Par Raphaël Brett, Maître de conférences en droit public à l’Université Paris-Saclay, Président de la section île-de-France de la SFDE et membre de l’observatoire du Green Deal

Pourquoi un règlement de lutte contre la déforestation ?

La réalité est aussi brutale que parfaitement résumée par l’intitulé du rapport du Fond mondial pour la Nature (WWF) d’avril 2021 : Quand les européens consomment, les forêts se consument. Que cela signifie-t-il précisément ? Simplement que pour les besoins de leurs industries, notamment agro-alimentaires, les européens soumettent les écosystèmes forestiers mondiaux à une pression de haute intensité, puisqu’on estime leur consommation responsable de 16% de la déforestation mondiale. La production de sept produits de base (bois, bovins, cacao, café, caoutchouc, palmier à huile, soja) ainsi que de leurs dérivés, conduisent effectivement trop souvent les pays producteurs extra-européens à détruire leurs milieux forestiers naturels afin de les « convertir » en terrains agricoles dont l’exploitation est destinée in fine à nourrir le Gargantua européen. Il va sans dire que la réduction du couvert forestier engendrée par nos appétits est incompatible avec toute forme crédible de lutte contre le réchauffement climatique et plus généralement avec toute politique sérieuse de protection de l’environnement. Forte de son Pacte vert, l’Union européenne a donc décidé de réagir de manière énergique en adoptant un texte ambitieux visant à enrayer ce « développement » mortifère.

Que prévoit le règlement de lutte contre la déforestation ?

L’ambition de l’Union européenne est d’interdire la commercialisation sur son territoire de tout marchandise relevant de la liste précédemment évoquée qui ne satisferait pas trois critères cumulatifs, à savoir : 1/ être « zéro déforestation », c’est-à-dire n’avoir pas été produite à partir de terres agricoles conquises sur la forêt après le 31 décembre 2020 ; 2/ avoir été produite conformément à la législation en vigueur dans le pays producteur et enfin 3/ avoir fait l’objet d’une déclaration de « diligence raisonnée ». Ce dernier critère est incontestablement décisif puisqu’il impose une obligation à la fois aux opérateurs économiques (en cela le règlement participe assurément de la montée en puissance de la « responsabilité sociétale des entreprises ») mais également aux États membres de l’Union européenne. À l’occasion de chacune de leurs importations, les entreprises sont donc tenues de rédiger une déclaration officielle à destination du pays importateur attestant que leurs marchandises respectent les deux premiers critères et précisant les moyens qu’elles ont mis en œuvre pour s’en assurer. Quant aux États membres à qui sont destinées ces importations, ils sont sommés d’organiser un système de contrôle des déclarations afin de vérifier leur sincérité et de sanctionner les entreprises par la saisie – voire la destruction – des marchandises contrevenantes et/ou le prononcé d’amendes pouvant aller jusqu’à 4% du chiffre d’affaires de l’entreprise. Même si ce dispositif ne s’appliquera pas nécessairement à toutes les entreprises – les petites et moyennes entreprises font effectivement l’objet d’un traitement spécifique – la responsabilité des importateurs pourra être désormais bel et bien recherchée.

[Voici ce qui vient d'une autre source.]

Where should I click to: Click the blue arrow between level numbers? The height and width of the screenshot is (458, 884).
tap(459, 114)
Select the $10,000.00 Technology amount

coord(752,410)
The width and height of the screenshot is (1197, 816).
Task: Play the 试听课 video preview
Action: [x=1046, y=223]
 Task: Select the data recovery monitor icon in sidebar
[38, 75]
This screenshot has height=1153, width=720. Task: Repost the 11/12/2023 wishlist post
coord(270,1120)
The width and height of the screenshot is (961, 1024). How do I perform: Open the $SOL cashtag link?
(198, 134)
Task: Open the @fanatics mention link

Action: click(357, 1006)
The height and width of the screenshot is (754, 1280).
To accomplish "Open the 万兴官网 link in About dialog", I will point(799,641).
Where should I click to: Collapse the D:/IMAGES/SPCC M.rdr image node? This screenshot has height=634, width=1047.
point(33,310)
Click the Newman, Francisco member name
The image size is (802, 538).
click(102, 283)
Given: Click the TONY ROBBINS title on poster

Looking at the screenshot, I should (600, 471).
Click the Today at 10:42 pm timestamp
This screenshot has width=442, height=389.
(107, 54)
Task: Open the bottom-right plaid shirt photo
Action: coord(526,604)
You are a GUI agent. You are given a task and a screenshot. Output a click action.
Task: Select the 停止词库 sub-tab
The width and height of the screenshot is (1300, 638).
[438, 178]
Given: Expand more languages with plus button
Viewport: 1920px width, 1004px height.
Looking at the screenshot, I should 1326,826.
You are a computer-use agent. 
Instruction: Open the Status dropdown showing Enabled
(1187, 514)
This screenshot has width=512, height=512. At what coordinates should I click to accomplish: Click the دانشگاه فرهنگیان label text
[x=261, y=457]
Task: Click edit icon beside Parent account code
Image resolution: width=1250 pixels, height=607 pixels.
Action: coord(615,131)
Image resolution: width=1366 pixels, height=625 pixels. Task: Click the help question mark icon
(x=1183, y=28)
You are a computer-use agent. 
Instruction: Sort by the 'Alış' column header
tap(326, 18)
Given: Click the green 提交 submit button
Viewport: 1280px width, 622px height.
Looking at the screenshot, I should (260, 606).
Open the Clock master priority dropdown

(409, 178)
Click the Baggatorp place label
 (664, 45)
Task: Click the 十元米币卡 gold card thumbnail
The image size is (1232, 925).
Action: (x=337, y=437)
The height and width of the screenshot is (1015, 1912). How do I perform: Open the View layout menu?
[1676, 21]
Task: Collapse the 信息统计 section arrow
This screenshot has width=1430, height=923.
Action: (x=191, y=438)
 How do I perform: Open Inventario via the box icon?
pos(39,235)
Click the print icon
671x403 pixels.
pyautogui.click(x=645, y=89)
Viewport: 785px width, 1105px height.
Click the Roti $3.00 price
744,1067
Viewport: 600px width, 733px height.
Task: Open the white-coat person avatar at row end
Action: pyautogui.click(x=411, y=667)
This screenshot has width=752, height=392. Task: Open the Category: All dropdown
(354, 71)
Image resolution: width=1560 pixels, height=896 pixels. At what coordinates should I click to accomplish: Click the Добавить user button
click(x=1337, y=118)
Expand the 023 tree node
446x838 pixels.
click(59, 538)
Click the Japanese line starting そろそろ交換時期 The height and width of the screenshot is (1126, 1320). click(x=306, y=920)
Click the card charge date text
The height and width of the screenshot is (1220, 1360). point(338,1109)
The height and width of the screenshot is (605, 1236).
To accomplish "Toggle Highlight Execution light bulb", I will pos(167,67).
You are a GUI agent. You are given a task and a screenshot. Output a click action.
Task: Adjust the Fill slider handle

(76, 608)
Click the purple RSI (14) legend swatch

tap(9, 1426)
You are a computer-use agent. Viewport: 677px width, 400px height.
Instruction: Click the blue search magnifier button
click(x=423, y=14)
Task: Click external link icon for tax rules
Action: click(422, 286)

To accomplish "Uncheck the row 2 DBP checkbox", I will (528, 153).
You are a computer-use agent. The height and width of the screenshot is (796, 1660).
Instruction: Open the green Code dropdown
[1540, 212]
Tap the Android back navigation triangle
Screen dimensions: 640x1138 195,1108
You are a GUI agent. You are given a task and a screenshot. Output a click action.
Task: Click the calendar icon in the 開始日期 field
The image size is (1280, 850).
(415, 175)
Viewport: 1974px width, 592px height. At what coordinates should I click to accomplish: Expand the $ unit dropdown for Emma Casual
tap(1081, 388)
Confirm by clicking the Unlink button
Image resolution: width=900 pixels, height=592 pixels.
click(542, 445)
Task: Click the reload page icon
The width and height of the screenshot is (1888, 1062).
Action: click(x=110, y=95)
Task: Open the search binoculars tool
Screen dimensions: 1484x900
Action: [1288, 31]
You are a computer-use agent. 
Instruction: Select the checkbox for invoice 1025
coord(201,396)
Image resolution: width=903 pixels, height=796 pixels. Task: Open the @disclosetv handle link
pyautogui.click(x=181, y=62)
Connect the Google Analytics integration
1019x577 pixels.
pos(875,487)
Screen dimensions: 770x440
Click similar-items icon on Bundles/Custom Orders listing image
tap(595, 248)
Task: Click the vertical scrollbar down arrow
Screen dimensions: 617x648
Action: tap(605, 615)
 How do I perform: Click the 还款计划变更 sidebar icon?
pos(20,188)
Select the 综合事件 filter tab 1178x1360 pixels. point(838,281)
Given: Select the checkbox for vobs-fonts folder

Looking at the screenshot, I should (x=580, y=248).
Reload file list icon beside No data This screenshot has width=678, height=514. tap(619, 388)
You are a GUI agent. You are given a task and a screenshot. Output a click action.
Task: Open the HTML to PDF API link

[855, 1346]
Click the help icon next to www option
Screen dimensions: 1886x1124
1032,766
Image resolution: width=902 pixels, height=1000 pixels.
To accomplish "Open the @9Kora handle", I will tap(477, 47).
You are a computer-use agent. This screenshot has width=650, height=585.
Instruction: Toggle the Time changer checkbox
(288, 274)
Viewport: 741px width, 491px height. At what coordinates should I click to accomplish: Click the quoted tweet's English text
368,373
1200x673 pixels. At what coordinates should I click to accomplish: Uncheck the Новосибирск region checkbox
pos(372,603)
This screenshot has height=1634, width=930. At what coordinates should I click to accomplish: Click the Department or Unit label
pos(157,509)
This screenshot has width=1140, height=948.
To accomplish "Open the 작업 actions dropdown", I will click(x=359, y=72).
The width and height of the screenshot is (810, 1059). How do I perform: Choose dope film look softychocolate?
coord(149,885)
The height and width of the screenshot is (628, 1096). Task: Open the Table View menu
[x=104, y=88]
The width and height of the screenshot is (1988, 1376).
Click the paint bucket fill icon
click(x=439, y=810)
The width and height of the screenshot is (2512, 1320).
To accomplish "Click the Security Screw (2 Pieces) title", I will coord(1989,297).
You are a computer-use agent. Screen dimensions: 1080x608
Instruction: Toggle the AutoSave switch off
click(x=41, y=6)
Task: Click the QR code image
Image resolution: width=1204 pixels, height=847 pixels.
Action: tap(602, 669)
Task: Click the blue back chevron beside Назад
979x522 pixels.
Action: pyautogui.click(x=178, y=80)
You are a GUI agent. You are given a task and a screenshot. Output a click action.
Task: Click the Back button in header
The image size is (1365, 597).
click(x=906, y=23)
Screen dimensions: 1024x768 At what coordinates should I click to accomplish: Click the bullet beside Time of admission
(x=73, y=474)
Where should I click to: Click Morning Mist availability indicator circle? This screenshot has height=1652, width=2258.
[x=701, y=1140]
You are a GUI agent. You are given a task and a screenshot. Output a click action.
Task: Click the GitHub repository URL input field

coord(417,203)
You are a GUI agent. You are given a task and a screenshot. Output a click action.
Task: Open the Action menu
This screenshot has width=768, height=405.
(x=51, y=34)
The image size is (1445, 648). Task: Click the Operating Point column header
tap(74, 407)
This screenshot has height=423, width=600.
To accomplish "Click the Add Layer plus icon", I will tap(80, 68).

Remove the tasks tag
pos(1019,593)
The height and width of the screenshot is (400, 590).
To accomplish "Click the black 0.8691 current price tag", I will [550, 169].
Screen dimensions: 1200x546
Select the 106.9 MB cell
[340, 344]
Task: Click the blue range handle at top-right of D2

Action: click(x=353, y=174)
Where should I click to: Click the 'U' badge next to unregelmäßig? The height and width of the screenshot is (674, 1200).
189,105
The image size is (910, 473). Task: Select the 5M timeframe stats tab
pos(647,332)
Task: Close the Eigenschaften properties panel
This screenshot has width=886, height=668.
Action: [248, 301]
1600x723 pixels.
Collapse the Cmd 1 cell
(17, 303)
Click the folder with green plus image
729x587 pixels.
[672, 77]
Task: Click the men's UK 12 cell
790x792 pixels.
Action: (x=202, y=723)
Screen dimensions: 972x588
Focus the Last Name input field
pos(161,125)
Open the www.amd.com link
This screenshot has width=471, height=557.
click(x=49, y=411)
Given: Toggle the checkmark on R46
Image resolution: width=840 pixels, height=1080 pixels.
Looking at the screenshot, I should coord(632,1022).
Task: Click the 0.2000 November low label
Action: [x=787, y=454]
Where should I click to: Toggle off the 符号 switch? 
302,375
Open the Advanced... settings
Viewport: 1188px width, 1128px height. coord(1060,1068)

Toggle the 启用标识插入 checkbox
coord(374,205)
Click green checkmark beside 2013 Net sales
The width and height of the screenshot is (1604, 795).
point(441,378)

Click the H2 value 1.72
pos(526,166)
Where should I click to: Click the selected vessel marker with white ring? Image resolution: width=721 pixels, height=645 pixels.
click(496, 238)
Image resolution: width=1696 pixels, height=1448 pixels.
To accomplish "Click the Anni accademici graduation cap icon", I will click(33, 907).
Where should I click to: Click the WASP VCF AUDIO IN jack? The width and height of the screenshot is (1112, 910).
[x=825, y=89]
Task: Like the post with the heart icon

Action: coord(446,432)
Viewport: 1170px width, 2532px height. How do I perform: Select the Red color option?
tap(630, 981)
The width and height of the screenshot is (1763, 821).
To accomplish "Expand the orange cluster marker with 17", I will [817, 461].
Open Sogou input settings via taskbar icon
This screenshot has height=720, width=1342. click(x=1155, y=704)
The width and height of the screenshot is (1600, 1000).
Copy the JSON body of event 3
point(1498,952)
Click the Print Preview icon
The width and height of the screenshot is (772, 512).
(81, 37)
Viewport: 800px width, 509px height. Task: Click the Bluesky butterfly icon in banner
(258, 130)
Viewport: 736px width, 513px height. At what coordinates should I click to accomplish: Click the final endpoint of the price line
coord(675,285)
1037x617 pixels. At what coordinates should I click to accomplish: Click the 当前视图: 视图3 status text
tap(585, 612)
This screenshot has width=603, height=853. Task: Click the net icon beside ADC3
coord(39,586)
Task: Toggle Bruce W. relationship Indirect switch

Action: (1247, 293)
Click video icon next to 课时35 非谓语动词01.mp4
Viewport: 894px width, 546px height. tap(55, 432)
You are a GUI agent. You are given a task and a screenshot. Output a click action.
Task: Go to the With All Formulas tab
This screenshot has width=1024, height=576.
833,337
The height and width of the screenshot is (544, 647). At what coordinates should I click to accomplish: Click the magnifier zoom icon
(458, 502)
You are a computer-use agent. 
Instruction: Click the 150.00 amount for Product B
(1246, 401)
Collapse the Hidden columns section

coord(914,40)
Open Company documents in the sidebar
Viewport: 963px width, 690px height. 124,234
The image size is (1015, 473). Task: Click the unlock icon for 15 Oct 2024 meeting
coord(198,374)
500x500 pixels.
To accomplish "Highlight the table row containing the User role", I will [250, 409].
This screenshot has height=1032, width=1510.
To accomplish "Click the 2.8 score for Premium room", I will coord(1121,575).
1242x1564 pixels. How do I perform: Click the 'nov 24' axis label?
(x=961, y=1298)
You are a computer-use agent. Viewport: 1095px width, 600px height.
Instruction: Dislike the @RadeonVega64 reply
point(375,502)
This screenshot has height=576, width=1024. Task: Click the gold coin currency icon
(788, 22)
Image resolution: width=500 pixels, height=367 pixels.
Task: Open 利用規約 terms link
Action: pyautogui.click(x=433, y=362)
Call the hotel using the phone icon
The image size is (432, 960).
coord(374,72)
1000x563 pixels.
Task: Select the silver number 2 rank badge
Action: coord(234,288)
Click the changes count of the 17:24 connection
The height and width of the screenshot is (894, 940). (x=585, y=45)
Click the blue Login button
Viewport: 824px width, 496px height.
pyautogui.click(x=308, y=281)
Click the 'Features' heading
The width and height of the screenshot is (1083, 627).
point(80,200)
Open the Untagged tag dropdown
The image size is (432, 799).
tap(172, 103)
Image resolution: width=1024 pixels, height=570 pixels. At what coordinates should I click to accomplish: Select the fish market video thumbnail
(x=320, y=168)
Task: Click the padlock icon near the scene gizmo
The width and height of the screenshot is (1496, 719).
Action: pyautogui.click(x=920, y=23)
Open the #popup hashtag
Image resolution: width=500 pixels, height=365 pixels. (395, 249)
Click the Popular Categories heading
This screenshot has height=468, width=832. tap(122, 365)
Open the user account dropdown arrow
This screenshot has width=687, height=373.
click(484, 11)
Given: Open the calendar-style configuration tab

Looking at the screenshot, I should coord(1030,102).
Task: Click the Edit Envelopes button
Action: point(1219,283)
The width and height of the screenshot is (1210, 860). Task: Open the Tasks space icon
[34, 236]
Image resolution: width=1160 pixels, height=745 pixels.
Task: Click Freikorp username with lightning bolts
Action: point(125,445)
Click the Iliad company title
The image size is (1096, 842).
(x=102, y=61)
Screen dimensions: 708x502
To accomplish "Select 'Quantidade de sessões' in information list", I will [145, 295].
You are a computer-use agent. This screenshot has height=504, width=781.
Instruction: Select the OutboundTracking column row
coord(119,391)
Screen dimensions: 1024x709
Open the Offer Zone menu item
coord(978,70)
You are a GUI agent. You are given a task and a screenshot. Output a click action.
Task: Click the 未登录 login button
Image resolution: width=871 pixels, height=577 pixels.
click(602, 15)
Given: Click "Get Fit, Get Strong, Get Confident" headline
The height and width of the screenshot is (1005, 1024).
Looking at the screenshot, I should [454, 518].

Qu’en est-il de la mise en œuvre du règlement de lutte contre la déforestation ?

Le moins que l’on puisse dire est que celle-ci est contrariée. Soulignons tout d’abord que le texte fait l’objet de nombreuses critiques de la part des pays producteurs, ainsi du Brésil, qui y voient un frein à leur développement économique. Quelques (grandes) entreprises, ensuite, relayées par certains États membres comme l’Allemagne, considèrent que les nouvelles obligations vont générer des surcoûts entravant d’autant plus leurs activités dans un contexte économique déjà sinistré. Les forces de la réaction se sont donc conjuguées pour freiner les intentions européennes et ont obtenu en quelques sorte gain de cause puisque l’Union a décidé le report de la mise en œuvre concrète des obligations du règlement : initialement prévue pour le 30 décembre 2024, celle-ci est désormais reportée de 12 mois afin de permettre officiellement à l’ensemble des acteurs de mieux s’y préparer.  Le « nouveau » Parlement européen a en outre souhaité obtenir l’assouplissement du dispositif sur le fond, position néanmoins rejetée par le Conseil de l’Union européenne qui préserve ainsi – mais pour combien de temps ? – les ambitions de l’Union en matière de protection de l’environnement. Bien que ce règlement soit audacieux, il n’est, pour l’instant, qu’une promesse de potentiel, et il y a un grand écart entre les intentions européennes et la réalité des forêts tropicales.